Но это было не в мою защиту. Это было в защиту ужина. В нашей семье мир часто спасали не ради людей, а ради того, чтобы картошка не остыла. Отец снова поднял газету.
– Лучше бы математикой занимался. Мужику голова нужна, а не кастрюли колотить.
Я стоял с портфелем в руке. Помню, что ремень портфеля врезался в пальцы. Помню, что мама лопаткой переворачивала картошку и делала вид, что ничего особенного не случилось. Помню, что на столе лежал хлеб, а рядом солонка в форме маленького гриба. Дурацкая солонка. Я потом много лет ненавидел грибы просто за то, что они были свидетелями.
– Я просто хотел попробовать, – сказал я.
Отец не ответил. Мама поставила тарелку на стол.
– Садись есть.
И всё. Вот так обычно и умирают желания.
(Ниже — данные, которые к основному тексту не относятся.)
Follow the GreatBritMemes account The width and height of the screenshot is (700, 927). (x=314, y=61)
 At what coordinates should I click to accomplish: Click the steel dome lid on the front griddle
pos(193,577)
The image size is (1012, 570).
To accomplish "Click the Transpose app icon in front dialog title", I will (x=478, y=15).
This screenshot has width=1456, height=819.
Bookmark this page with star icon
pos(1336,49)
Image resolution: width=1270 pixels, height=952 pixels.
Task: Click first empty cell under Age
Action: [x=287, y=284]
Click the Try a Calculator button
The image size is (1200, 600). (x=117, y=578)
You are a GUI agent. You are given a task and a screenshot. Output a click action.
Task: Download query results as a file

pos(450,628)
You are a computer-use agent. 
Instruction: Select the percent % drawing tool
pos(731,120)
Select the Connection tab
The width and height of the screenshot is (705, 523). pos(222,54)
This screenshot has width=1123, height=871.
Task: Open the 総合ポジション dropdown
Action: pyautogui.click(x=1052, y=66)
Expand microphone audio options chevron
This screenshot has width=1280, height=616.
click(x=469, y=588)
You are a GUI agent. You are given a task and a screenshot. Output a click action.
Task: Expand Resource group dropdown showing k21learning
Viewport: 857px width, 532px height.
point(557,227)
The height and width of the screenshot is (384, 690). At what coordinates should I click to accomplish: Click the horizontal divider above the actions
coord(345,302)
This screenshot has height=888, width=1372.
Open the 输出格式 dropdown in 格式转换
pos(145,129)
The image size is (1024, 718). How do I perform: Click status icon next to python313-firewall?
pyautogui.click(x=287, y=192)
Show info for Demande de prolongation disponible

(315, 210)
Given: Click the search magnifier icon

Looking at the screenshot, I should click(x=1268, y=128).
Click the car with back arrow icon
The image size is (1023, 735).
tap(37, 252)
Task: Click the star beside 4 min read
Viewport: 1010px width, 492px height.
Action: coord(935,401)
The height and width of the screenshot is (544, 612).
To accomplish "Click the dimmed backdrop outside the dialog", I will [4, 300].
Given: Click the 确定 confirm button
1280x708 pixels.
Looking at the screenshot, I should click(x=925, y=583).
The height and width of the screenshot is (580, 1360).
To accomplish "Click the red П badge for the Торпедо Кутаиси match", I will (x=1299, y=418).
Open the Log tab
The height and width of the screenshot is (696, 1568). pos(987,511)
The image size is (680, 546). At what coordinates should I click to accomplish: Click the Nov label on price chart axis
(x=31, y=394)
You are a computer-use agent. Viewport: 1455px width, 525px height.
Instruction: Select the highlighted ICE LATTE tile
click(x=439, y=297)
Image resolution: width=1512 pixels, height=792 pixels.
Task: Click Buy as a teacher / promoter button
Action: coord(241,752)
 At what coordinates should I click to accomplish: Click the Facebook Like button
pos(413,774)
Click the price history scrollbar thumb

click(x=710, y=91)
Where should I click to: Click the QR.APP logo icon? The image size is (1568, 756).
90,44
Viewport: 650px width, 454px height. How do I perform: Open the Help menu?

Не под музыку, не в крови, не с трагическим монологом. Желание умирает за кухонным столом, рядом с жареной картошкой, когда взрослый человек произносит одну фразу и даже не замечает, что только что кого-то похоронил. Если бы он крикнул, я, может быть, сопротивлялся бы. Если бы запретил, я, возможно, мечтал бы назло. Но он не запретил. Он просто сделал моё желание смешным. А смешное желание стыдно защищать. На следующий день учитель музыки спросил:
– Ну что, придёшь во вторник?
Я сказал:
– Нет. Мне неинтересно.
Он кивнул. Не стал уговаривать. Взрослые вообще редко уговаривают детей спасать самих себя. Я больше не подходил к музыкальному кабинету. Через месяц установку убрали в актовый зал. Через год учитель уволился. Через много лет я начал выступать перед залами и научился делать паузы так точно, будто всё-таки стал барабанщиком. Только бил уже не по пластику. По чужим слабым местам. Там звук был громче. Телефон снова завибрировал. На этот раз Ника. Я взял трубку.
– Ты спишь? – спросила она.
– Я похож на человека, который умеет?
– Нашла заявку Серова.
Я сел ровнее.
– И?
На той стороне было тихо. Я услышал, как она дышит. Где-то у неё в фоне работал чайник или старый ноутбук – тонкий электрический шум, похожий на насекомое.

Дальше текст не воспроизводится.